Born a century ago in Melbourne, Sidney Nolan is considered one of Australia’s leading modern artists, with diverse work including painting, photography and stage design. He is perhaps best known for his series of paintings on legends from Australian history, most famously Ned Kelly.
From 1983 until his death, Nolan lived in The Rodd in Herfordshire near the Welsh borders, the landscape around which is said to have reminded him of the vast wide spaces of Australia and other places he had visited. The Sidney Nolan Trust was established in 1985 to support artists and musicians and provide exhibition space for works by Nolan and others at The Rodd. This year the Trust celebrates the centenary of Nolan’s birth with a series of events, including “Unseen”, an exhibition of 50 years of his work in the grand neo-classical architecture of the Australian High Commission in London.

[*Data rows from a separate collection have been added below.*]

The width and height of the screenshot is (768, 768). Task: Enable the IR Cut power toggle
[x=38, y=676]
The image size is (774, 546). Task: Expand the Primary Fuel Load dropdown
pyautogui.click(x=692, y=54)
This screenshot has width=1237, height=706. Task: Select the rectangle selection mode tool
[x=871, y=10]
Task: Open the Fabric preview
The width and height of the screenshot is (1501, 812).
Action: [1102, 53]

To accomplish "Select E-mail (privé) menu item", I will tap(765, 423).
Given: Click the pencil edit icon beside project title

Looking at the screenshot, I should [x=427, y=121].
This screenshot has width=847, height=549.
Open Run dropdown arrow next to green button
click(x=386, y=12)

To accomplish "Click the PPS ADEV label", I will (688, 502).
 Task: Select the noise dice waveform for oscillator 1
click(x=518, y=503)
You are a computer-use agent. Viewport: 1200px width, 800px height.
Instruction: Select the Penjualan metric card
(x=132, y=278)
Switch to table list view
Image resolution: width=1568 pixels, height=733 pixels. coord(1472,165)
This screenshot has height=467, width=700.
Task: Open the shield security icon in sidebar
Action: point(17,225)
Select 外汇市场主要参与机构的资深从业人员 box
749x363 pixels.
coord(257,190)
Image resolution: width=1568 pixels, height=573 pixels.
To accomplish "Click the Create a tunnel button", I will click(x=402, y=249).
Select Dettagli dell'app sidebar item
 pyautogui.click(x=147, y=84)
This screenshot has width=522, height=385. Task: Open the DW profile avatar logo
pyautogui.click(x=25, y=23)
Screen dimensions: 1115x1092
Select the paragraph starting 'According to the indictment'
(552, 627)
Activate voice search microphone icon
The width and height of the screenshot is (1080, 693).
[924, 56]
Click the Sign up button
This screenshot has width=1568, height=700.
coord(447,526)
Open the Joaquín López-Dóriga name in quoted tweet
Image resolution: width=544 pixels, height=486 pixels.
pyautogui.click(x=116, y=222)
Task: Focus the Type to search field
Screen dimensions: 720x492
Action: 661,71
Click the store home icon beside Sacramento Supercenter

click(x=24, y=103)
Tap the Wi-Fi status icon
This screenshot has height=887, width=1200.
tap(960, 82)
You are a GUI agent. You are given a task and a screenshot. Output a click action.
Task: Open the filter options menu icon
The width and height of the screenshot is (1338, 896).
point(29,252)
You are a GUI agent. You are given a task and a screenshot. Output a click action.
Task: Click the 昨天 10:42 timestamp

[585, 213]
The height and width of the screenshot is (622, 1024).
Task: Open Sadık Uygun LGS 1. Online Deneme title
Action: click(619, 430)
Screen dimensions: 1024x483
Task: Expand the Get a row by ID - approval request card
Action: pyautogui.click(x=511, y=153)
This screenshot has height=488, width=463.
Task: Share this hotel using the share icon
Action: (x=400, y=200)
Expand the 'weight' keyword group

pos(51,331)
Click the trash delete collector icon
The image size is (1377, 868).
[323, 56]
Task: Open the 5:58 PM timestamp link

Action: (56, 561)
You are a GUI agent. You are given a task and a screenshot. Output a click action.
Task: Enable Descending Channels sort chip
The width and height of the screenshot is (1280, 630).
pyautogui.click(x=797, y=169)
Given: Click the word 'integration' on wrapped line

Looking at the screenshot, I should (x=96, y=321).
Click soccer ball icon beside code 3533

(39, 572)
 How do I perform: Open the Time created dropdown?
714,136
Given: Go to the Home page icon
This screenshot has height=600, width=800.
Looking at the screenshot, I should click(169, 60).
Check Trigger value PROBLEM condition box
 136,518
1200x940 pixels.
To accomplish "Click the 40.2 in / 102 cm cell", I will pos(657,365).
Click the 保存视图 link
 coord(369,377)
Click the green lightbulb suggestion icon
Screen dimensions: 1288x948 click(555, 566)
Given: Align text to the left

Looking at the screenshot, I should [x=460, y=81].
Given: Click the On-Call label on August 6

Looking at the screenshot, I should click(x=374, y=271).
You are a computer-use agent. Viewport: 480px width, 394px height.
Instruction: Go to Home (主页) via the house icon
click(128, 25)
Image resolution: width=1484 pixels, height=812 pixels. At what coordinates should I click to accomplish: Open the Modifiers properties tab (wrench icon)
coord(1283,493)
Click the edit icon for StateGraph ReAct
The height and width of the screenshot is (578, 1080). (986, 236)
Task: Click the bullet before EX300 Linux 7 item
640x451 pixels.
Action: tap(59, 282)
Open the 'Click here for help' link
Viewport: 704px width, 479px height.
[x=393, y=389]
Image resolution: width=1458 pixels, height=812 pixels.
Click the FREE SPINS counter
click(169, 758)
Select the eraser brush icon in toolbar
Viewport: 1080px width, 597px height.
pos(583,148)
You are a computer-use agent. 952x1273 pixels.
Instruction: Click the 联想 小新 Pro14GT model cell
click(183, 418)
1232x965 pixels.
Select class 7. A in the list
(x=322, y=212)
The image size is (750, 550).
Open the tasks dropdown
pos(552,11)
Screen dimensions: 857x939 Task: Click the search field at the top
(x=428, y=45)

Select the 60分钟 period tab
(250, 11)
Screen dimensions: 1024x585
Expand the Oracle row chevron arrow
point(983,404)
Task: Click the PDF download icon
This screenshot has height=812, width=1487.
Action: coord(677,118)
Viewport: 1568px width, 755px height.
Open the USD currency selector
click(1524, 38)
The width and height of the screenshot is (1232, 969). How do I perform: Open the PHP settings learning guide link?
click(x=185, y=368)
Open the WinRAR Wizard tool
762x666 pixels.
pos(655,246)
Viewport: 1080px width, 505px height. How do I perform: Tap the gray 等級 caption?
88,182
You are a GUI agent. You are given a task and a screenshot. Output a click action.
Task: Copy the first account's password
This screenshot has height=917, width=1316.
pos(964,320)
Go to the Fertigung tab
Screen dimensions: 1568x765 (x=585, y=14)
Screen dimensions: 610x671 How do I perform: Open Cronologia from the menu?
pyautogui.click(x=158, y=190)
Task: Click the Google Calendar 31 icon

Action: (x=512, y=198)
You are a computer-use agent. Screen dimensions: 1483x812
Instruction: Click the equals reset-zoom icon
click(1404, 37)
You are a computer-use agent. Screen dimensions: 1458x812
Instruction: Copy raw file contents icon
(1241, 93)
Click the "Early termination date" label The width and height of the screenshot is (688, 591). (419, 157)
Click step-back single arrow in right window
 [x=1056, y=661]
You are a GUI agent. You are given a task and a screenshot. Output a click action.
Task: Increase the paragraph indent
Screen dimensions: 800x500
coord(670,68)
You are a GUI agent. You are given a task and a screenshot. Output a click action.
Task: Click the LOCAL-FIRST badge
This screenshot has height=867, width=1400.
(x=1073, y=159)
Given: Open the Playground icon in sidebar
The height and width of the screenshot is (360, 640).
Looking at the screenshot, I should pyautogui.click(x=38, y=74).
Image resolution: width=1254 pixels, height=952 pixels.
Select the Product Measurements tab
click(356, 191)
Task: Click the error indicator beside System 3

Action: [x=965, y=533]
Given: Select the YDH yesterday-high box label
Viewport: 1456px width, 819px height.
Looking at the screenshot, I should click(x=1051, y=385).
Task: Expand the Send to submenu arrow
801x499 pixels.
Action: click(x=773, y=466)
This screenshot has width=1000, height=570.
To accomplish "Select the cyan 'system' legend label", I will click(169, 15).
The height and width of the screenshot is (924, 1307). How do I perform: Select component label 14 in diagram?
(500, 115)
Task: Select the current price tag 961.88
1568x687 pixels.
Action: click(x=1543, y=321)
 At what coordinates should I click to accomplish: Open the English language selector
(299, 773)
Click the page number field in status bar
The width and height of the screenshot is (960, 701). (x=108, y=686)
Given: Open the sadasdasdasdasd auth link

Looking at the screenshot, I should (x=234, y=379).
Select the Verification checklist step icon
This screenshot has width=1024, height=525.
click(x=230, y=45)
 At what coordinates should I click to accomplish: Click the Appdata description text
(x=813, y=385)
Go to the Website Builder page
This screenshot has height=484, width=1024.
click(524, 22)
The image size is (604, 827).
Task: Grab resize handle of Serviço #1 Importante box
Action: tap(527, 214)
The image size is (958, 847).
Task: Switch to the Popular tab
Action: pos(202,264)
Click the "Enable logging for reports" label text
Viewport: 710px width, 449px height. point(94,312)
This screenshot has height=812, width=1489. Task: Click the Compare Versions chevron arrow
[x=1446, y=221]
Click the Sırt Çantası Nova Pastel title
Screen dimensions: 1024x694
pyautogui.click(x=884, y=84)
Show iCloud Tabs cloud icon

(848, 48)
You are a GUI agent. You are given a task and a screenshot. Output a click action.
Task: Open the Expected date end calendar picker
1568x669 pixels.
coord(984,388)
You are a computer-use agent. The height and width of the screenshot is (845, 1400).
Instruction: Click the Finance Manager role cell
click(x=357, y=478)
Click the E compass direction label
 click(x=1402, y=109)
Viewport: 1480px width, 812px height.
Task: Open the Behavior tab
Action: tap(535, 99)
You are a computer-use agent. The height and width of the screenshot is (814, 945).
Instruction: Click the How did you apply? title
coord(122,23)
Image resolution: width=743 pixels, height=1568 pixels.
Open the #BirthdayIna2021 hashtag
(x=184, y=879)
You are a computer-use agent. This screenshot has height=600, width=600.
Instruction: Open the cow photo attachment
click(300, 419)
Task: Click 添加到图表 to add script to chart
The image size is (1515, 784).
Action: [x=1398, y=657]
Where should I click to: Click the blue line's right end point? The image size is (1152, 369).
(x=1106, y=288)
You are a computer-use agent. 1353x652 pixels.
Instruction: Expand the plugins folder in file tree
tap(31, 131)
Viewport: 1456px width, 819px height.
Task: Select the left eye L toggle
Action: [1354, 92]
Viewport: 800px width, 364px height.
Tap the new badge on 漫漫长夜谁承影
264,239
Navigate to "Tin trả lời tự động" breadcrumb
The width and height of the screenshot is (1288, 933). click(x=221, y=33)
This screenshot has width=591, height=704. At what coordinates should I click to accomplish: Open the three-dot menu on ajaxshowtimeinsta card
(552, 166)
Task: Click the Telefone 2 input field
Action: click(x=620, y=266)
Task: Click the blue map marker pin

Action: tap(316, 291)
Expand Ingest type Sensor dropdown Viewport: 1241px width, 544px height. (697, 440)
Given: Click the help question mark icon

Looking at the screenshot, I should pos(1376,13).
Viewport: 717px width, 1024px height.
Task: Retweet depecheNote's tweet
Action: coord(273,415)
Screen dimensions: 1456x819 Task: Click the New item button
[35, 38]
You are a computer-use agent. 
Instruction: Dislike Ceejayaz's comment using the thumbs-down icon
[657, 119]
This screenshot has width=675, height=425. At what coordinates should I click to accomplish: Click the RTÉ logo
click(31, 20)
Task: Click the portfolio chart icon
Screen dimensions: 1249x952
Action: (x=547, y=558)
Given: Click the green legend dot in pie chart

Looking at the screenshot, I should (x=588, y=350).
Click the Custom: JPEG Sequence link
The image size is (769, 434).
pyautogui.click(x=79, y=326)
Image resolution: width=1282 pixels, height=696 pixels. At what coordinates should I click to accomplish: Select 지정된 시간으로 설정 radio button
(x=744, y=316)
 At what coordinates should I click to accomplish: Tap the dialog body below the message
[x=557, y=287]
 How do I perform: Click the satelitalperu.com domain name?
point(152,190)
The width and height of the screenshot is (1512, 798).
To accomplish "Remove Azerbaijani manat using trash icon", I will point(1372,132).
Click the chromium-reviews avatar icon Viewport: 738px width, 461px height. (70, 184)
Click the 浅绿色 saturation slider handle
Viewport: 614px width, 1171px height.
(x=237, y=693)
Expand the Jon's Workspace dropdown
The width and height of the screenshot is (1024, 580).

The exhibition shows Nolan’s diversity from the early youthful portrait “Head of Rimbaud” of 1939, through the abstract works of the 1940’s to his more sinister “Heads” and “Convict” from the 1950’s when he also painted “Crucifixion”, and then onto through landscapes and other works, including one of his paintings of Ned Kelly, to his large abstract works from 1986, a few years before his death.
The works are primarily from the collection of the Sidney Nolan Trust itself and the exhibition’s title reflects the fact that many of these are stand-alone paintings and not part of a major series, which was often one of the characteristics of Nolan’s output as he brought paintings together as if in a poetic story.